Via Guido Reni 4/A – Roma (Italia)

A cura di Francesco Cascino
Direzione Artistica e Archivio di Giuseppe Decio Notarangelo
Con il sostegno della Fondazione Pino Pascali (Puglia)
e un video del regista e fotografo Francesco Dongiovanni

La mostra si componeva di 44 fotografie selezionate da Cascino e Notarangelo su oltre 100mila scatti costituenti l’archivio, quasi tutte rinvenute dalla famiglia dopo la sua scomparsa nel 2016. Le foto di Domenico Notarangelo - chiAmato Mimì, giornalista e dirigente politico pugliese, materano d’adozione - sono state scattate nei luoghi identitari di Puglia e Basilicata che noi inseriamo culturalmente nella civiltà rupestre e nei suoi ultimi eredi.
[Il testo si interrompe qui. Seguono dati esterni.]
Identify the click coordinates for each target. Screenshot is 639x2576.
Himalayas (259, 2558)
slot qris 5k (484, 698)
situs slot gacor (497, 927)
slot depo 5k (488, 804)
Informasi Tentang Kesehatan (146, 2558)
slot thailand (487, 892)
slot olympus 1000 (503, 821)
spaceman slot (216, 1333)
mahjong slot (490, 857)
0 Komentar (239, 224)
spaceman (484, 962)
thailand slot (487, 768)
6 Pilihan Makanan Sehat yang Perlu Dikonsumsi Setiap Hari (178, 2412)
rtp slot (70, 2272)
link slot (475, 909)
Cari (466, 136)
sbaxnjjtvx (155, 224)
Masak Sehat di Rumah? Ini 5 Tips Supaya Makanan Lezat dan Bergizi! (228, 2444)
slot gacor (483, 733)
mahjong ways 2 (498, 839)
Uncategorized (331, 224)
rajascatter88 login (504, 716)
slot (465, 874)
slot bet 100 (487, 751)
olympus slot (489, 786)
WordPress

Fotografie relazionali fatte in 50 anni di ricerca sociale e culturale ma sempre dall’interno della comunità a cui Mimì apparteneva, non con lo sguardo esterno tipico dei neorealisti, se pur alla maniera dell’amatissimo Neorealismo italiano, una corrente culturale multimediale che il mondo ammira da mezzo secolo.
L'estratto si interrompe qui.